= Euclid number =

Product of prime numbers, plus one

In mathematics, Euclid numbers are integers of the form E_{n} = p_{n }# + 1, where p_{n }# is the nth primorial (the product of the first n prime numbers). They are named after the ancient Greek mathematician Euclid, in connection with Euclid's theorem that there are infinitely many prime numbers.

A Euclid number of the second kind (also called Kummer number) is an integer of the form E_{n} = p_{n }# − 1, where p_{n }# is the nth primorial.

==Examples==
For example, the first three primes are 2, 3, 5; their product is 30, and the corresponding Euclid number is 31.

The first few Euclid numbers are 3, 7, 31, 211, 2311, 30031, 510511, 9699691, 223092871, 6469693231, 200560490131, ... .

The first few Kummer numbers are 1, 5, 29, 209, 2309, 30029, 510509, 9699689, 223092869, 6469693229, 200560490129, ... .

==History==
It is sometimes falsely stated that Euclid's celebrated proof of the infinitude of prime numbers relied on these numbers. Euclid did not begin with the assumption that the set of all primes is finite. Rather, he said: consider any finite set of primes (he did not assume that it contained only the first n primes) and reasoned from there to the conclusion that at least one prime exists that is not in that set.
Nevertheless, Euclid's argument, applied to the set of the first n primes, shows that the nth Euclid number has a prime factor that is not in this set.

==Properties==
Not all Euclid or Kummer numbers are prime.
E_{6} = 13# + 1 = 30031 = 59 × 509 is the first composite Euclid number, and
E_{4} = 7# − 1 = 209 = 11 × 19 is the first composite Kummer number.

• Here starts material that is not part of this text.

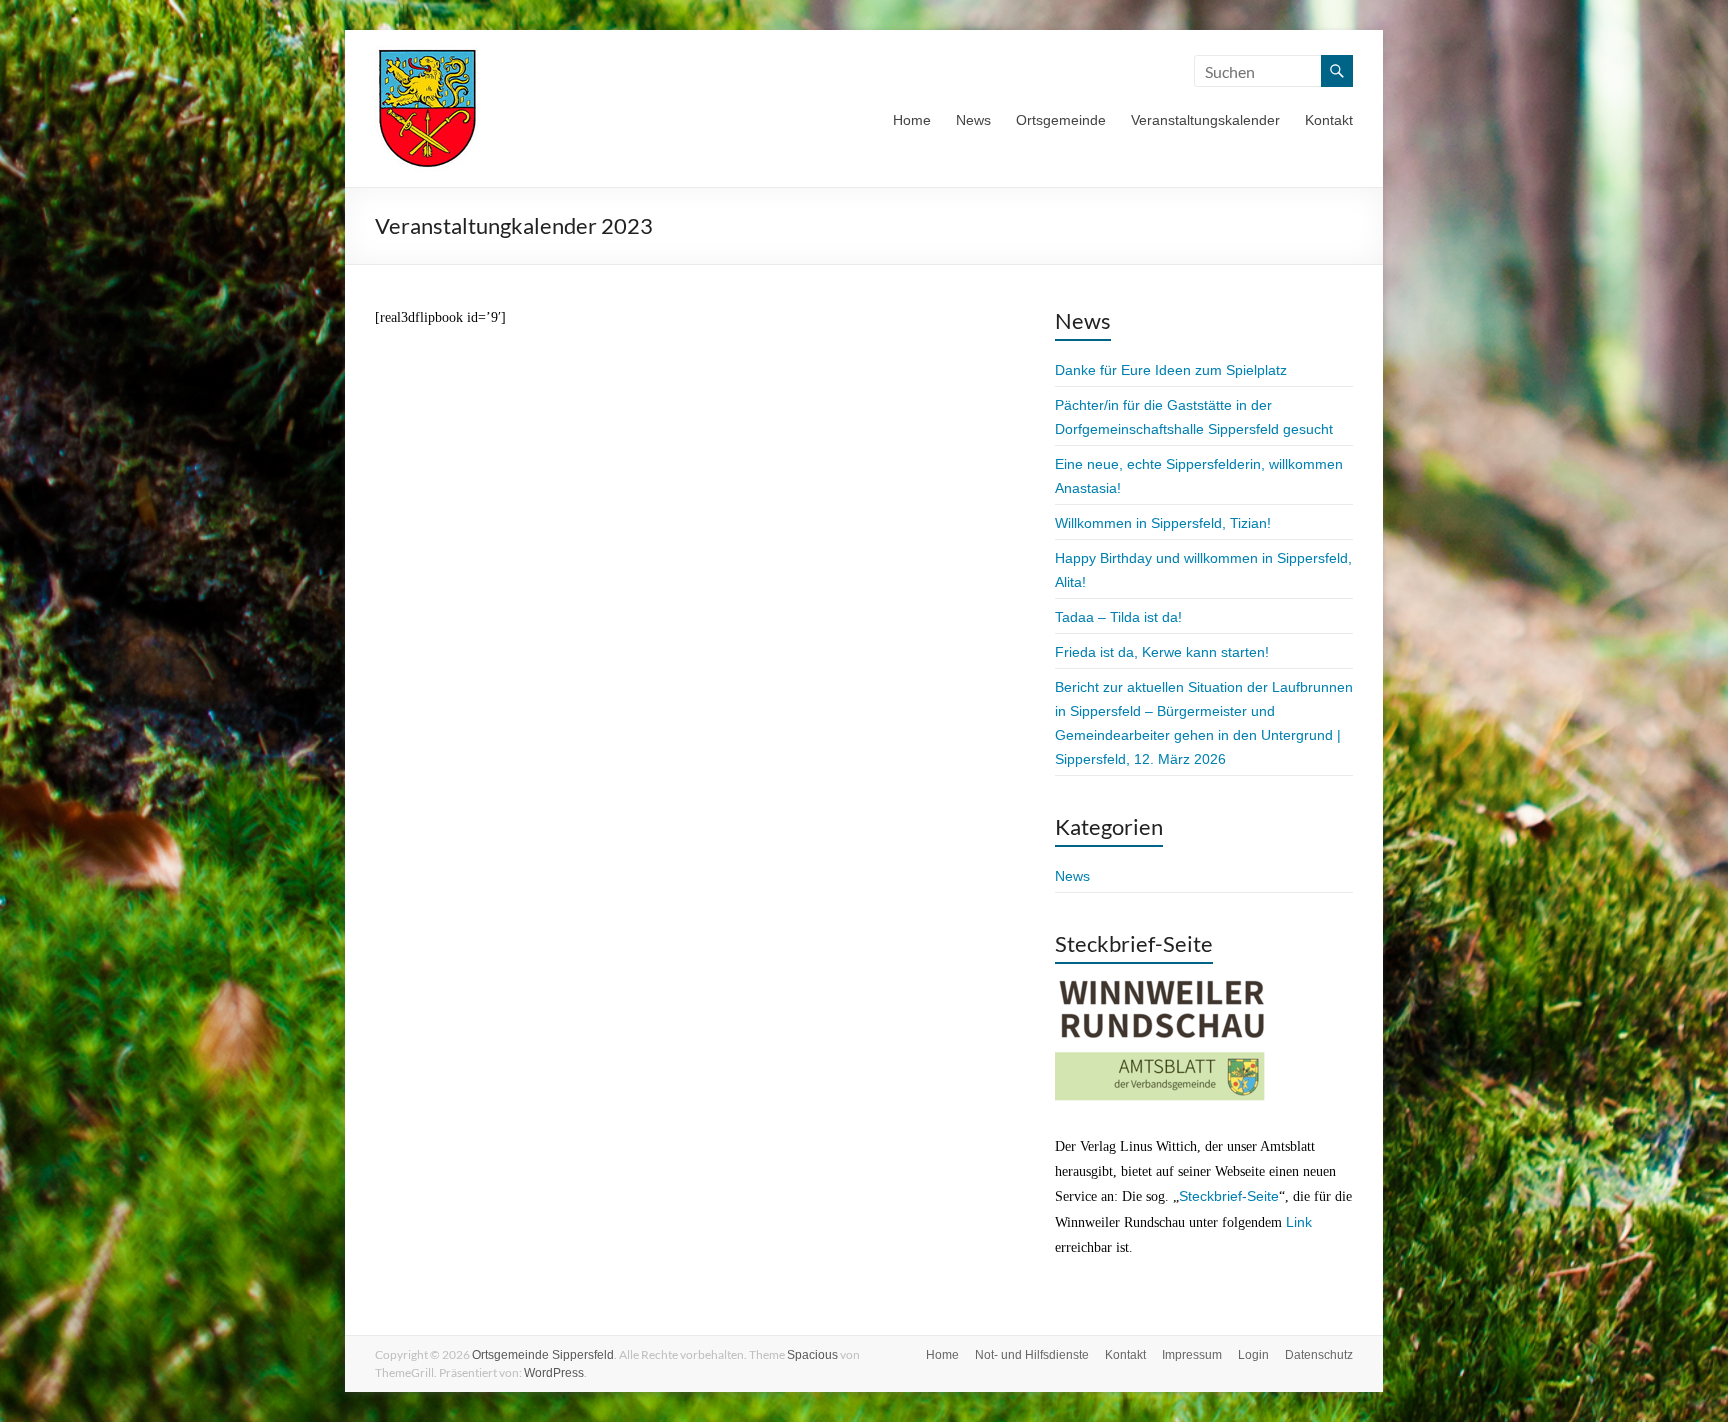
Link (1299, 1222)
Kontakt (1329, 120)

For all n ≥ 3 the last digit of E_{n} is 1, since E_{n} − 1 is divisible by 2 and 5. In other words, since all primorial numbers greater than E_{2} have 2 and 5 as prime factors, they are divisible by 10, thus all E_{n ≥ 3} + 1 have a final digit of 1. Likewise, the last digit of every Kummer number is 9.

No Euclid or Kummer numbers are perfect powers.

==Unsolved problems==

Unsolved problem in mathematics: Are there an infinite number of prime Euclid numbers?

Unsolved problem in mathematics: Are there an infinite number of prime Kummer numbers?

It is not known whether there is an infinite number of prime Euclid numbers (primorial primes) or prime Kummer numbers.
It is also unknown whether every Euclid number is a squarefree number.

Unsolved problem in mathematics: Is every Euclid number squarefree?